_Goal of the exercise:_ Search the listing for the string "screenshot". Copy every line that has it.

BEGIN Supplied material

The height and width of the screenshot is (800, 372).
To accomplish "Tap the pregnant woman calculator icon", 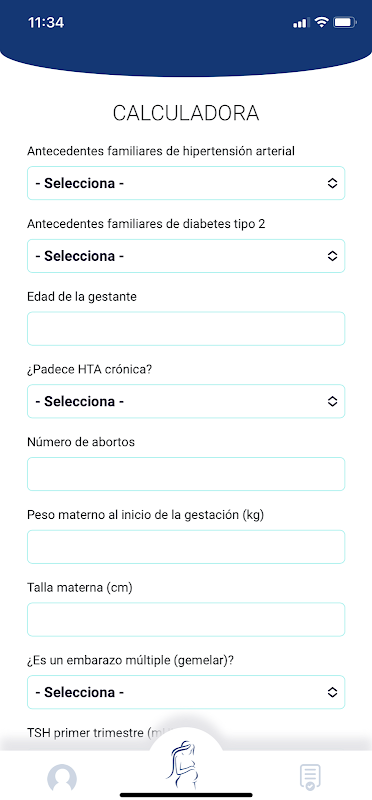I will click(x=184, y=766).
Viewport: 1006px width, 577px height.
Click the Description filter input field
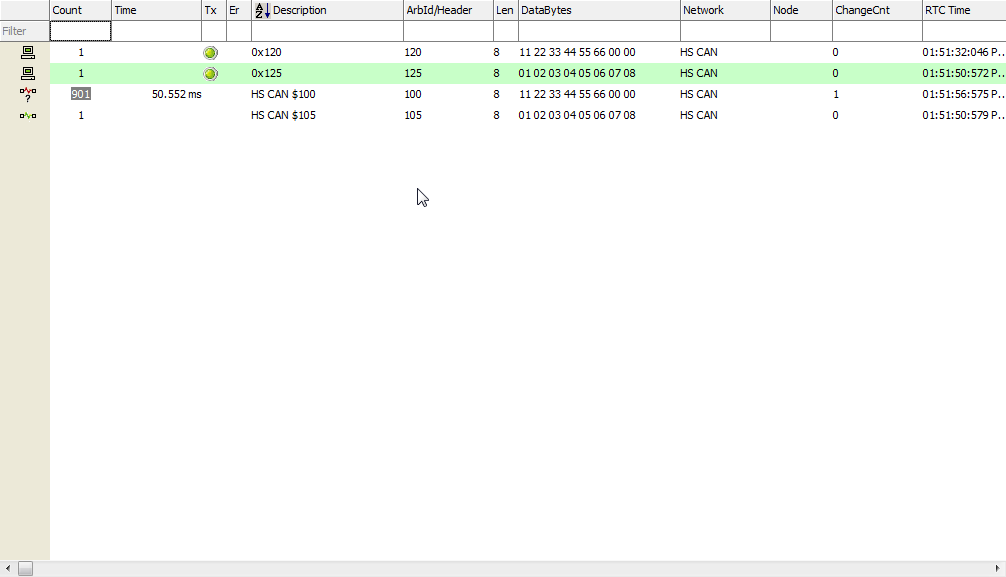coord(326,31)
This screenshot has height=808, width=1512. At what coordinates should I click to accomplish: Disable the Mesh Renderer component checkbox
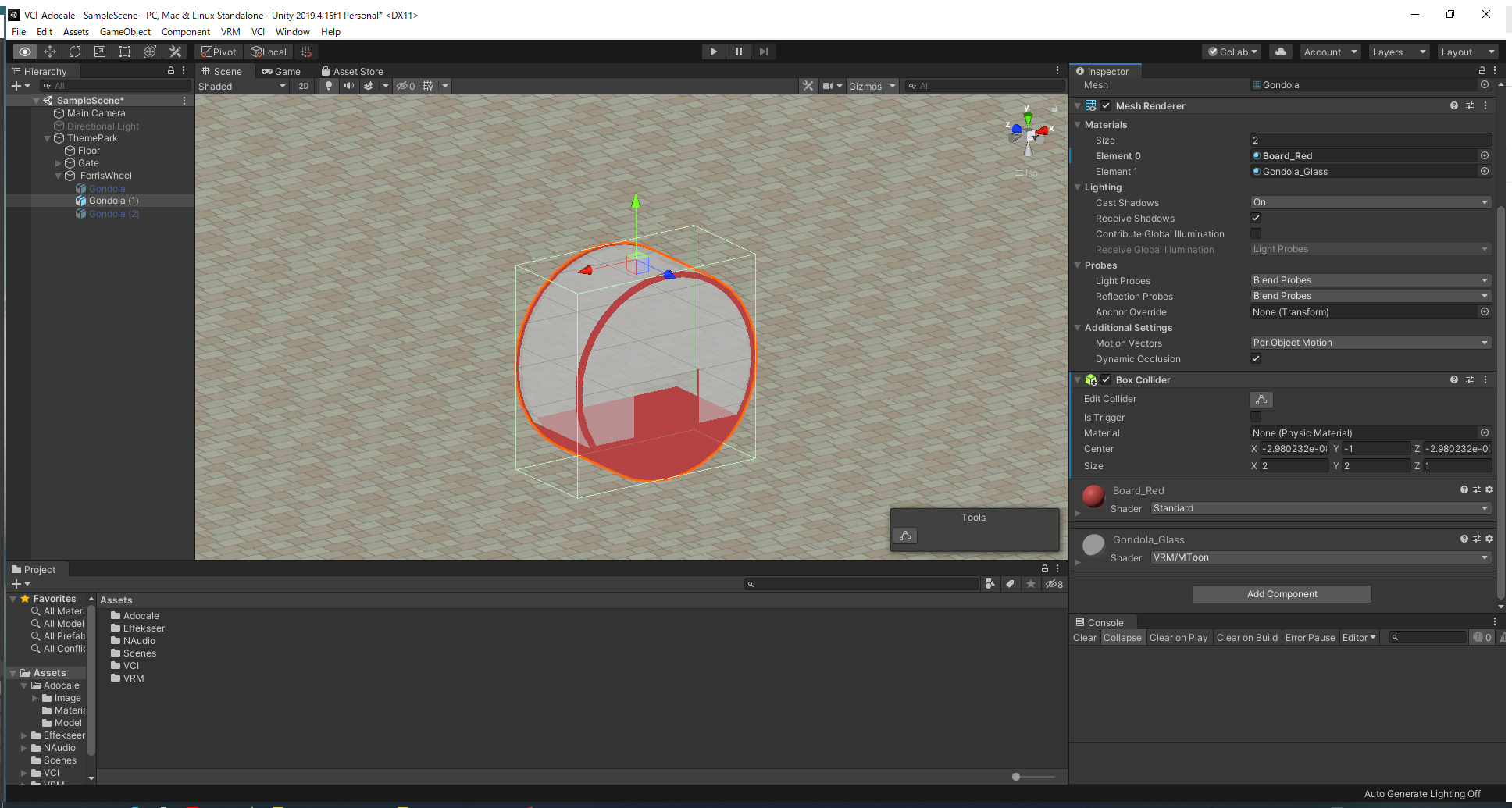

END Supplied material

_Result for this task:_
The height and width of the screenshot is (800, 372).
This screenshot has height=808, width=1512. At what coordinates should I click to accomplish: Disable the Mesh Renderer component checkbox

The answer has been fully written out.